Figure 2.

The lung microbiota as a central mediator of the tumor microenvironment and tumorigenesis. The microbiota of the lung can activate macrophages and dendritic cells in the microenvironment leading to T-reg cell induction through cytokines such as prostaglandin E₂ (PGE2), transforming growth factor beta (TGFβ and interleukin-10 (IL-10) which leads to a “tolerogenic” state allowing for not only bacterial propagation and maintenance, but potentially tumor promotion.

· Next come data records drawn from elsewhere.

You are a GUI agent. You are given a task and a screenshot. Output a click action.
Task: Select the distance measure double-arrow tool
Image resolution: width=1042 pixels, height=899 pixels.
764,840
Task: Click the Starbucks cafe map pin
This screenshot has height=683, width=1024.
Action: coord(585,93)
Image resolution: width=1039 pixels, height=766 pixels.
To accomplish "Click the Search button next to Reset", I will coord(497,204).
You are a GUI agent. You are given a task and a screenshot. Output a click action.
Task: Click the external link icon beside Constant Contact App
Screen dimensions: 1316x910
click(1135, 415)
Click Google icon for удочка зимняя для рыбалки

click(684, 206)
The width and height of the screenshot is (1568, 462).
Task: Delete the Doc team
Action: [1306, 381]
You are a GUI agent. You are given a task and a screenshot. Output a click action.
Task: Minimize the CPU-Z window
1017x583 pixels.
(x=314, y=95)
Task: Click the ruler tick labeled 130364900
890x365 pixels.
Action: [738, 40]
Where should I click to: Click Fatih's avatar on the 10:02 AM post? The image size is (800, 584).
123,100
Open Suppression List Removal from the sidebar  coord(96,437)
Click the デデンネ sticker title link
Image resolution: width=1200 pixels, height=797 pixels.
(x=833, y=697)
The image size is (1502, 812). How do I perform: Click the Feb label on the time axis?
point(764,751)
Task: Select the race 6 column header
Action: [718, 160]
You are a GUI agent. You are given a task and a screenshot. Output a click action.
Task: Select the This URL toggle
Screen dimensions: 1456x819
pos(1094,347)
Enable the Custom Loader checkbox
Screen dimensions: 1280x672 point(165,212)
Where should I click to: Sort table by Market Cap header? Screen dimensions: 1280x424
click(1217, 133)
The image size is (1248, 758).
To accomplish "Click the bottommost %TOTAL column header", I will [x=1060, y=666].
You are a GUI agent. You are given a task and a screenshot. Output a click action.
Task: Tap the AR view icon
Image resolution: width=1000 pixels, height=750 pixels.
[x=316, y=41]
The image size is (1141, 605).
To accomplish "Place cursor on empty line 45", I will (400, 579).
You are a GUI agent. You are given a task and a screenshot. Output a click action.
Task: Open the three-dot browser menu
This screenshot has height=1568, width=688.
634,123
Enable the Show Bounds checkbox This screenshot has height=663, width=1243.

If respiratory dysbiosis occurs (i.e., from enrichment of upper respiratory tract bacterial species) this can lead to production of metabolic byproducts (i.e., deoxycholic acids, short chain fatty acids, omega 3 polyunsaturated fatty acids, tryptophan) which can induce a pro-inflammatory microenvironment and a “chronic” inflammatory state. Activation of immune cells (i.e., Th17 and γδ-T-cells) leads to production of cytokines (i.e., interleukin-1 alpha (IL-1α), interleukin-1 beta (IL-1β), interleukin-17 (IL-17), free fatty acids and interleukin-23 (IL-23) promoting tumorigenesis. Finally, dysbiosis of the lung microbiota can lead to direct effects on tumor intrinsic factors (i.e., extracellular signal-regulated kinase (ERK), phosphatase and tensin homolog (PTEN), vascular endothelial growth factor A (VEGFA). Additionally, the anatomic and immunologic consequences (dashed lines) of tumor biology change the local microenvironment for lung microbiota, perpetuating respiratory dysbiosis.